Comparison of structures of trimeric Env in the closed, pre-fusion and open, activated conformations. (a) Zoomed-in top views of the closed (left) and open (right) quaternary states derived from structures of trimeric HIV-1 Env in complex with VRC03 and 17b antibodies, respectively. The ribbons representing the central helices are in an identical position in both panels indicating that the location of the central density is approximately the same in closed and open quaternary conformations. (b) Molecular models for the two conformations in (a) show how Env activation results in major rearrangements of gp120 location relative to the central gp41 stalk.

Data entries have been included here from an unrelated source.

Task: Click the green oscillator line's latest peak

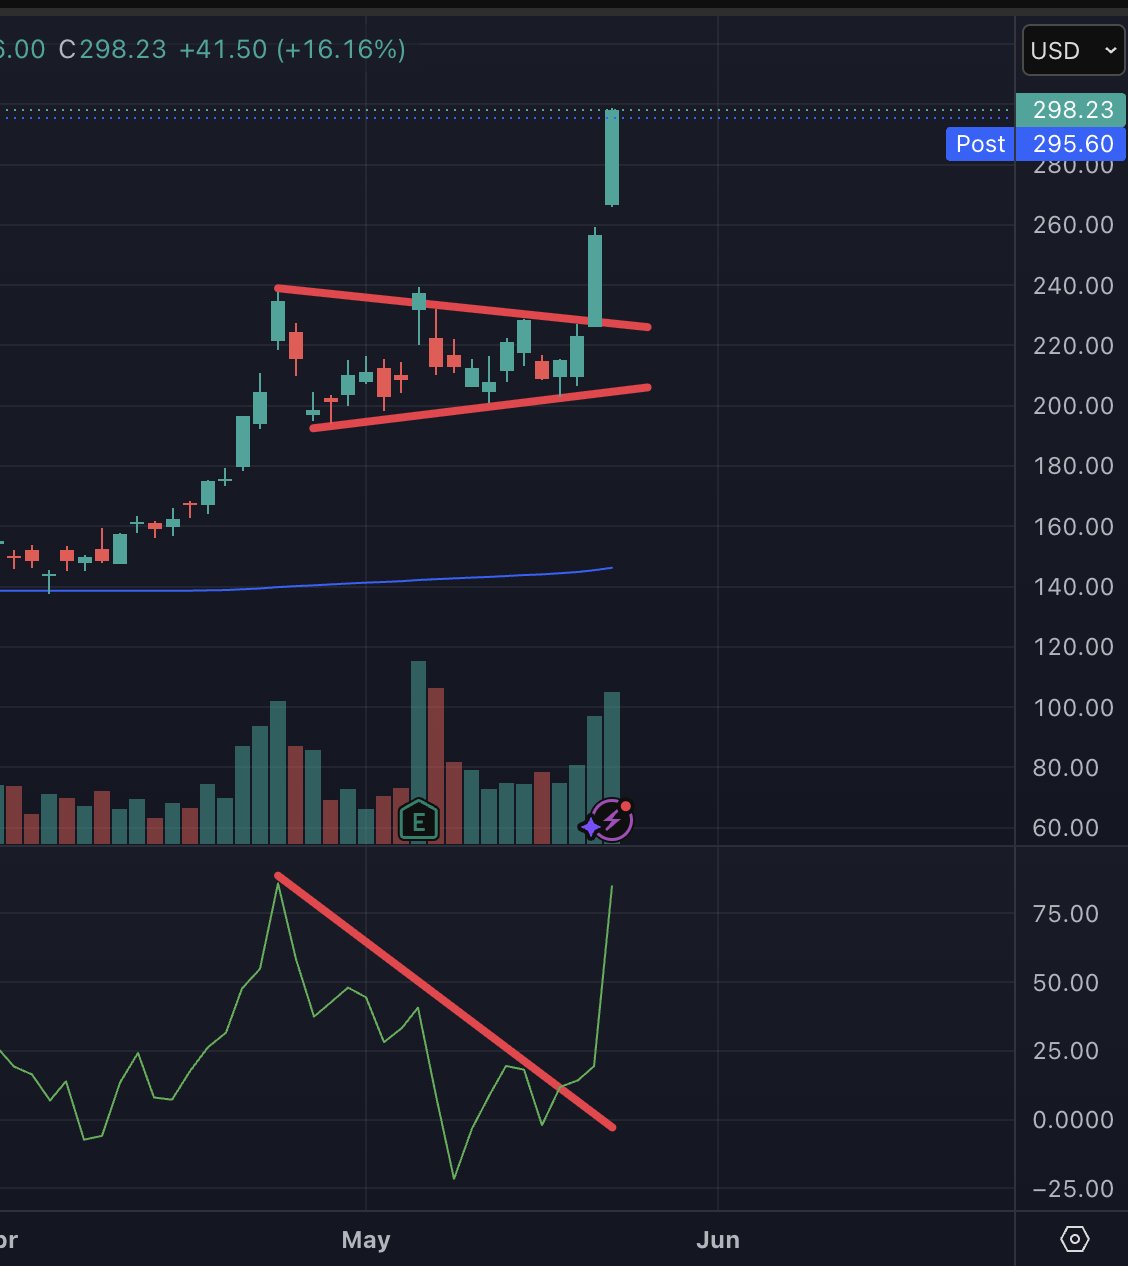Action: pyautogui.click(x=612, y=887)

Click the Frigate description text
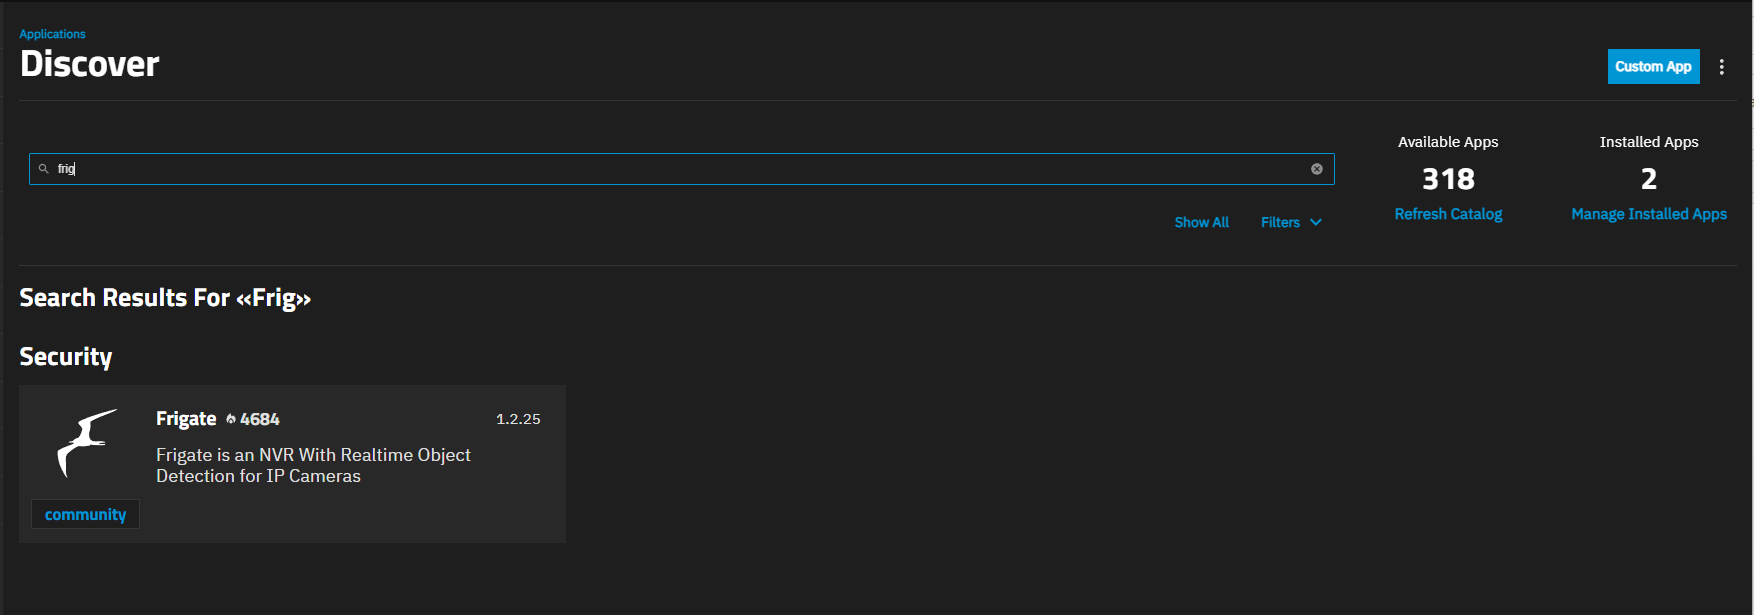(313, 465)
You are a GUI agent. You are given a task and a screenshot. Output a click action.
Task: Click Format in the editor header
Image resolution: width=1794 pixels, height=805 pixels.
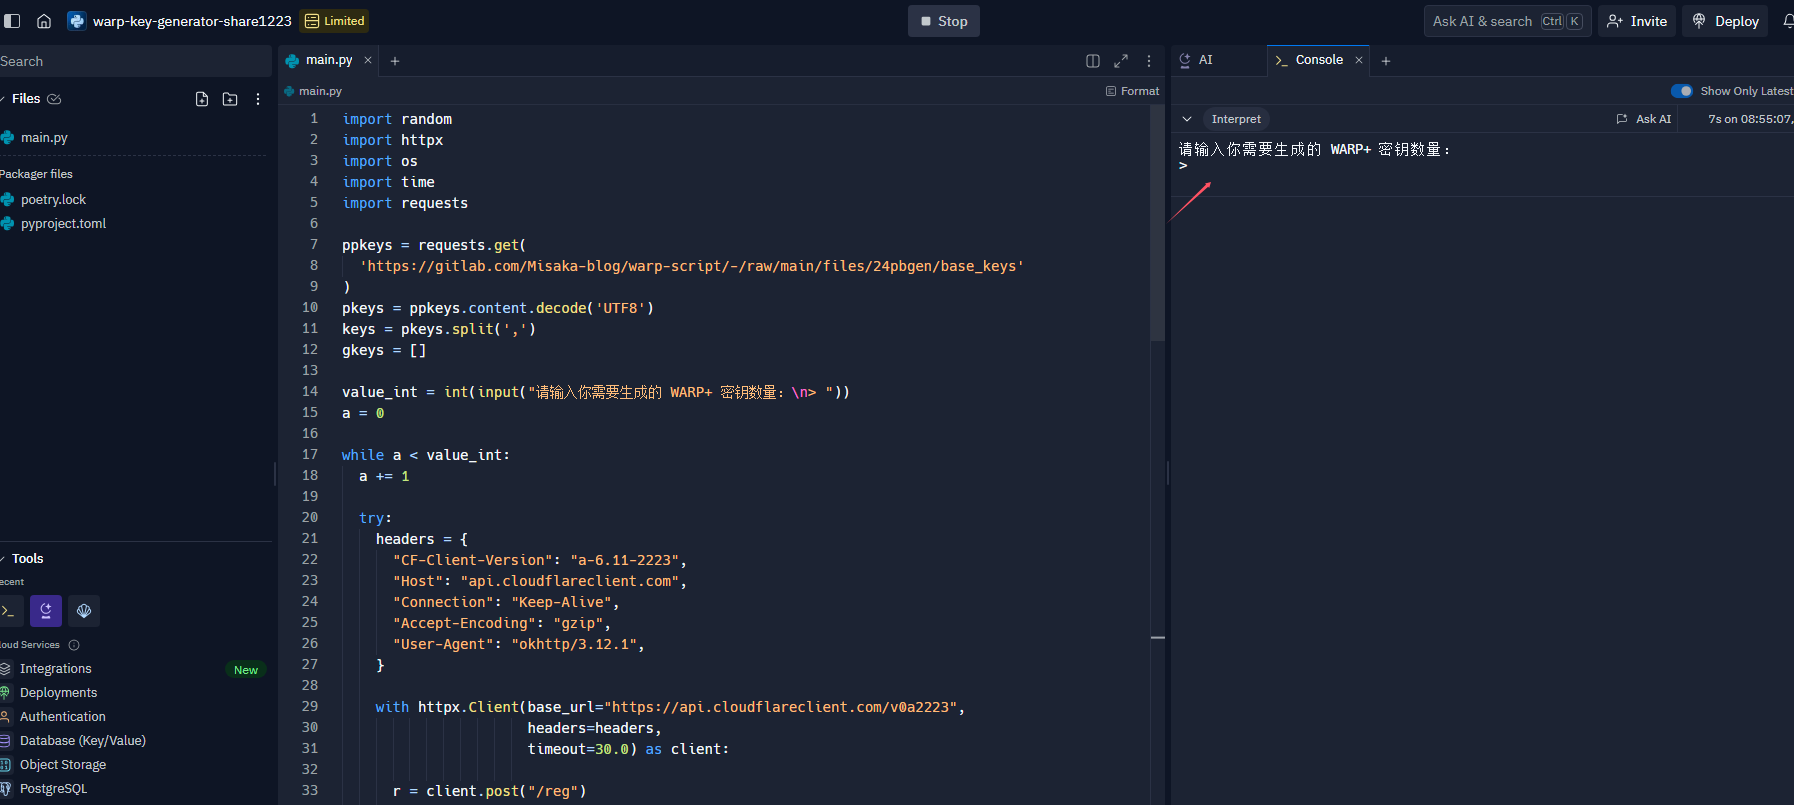[1132, 91]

The outward rotation of each gp120 protomer repositions the V1V2 loop (base of loop shown in red) from the center to the periphery and alters its position relative to the location of the V3 loop (base of loop shown in green).

Figure 5

Comparison of the structures of influenza hemagglutinin and HIV-1 Env trimers in different states. (a) Structure of hemagglutinin trimer in the pre-fusion state (left panel) displaying the organization of the HA1 trimers (green) around a central stalk formed by HA2 trimers (mixed colors). A model for the initial stages of how the HA1 chains may become repositioned once conformational changes are triggered in hemagglutinin by low pH (middle panel). Structure of post-fusion six-helix bundle state in which the HA2 chain is rearranged (left panel). The HA2 chains are shown in yellow, purple, blue, gray, red and orange to highlight how these regions are rearranged between pre-fusion and post-fusion states. An asterisk is used to help locate the segment of the polypeptide shown in purple that is extended in the middle panel and is helical in the left panel. (b) Structures of trimeric HIV-1 Env in the closed, pre-fusion state described here (left panel), the open, activated state (middle panel) and the post-fusion six-helix bundle state^, (right panel). At the present resolution of the maps for the pre-fusion and activated states of HIV-1 Env, we cannot assign different regions of the gp41 polypeptide that correspond to the N-terminal helix region (red) and the C-terminal helix region (yellow).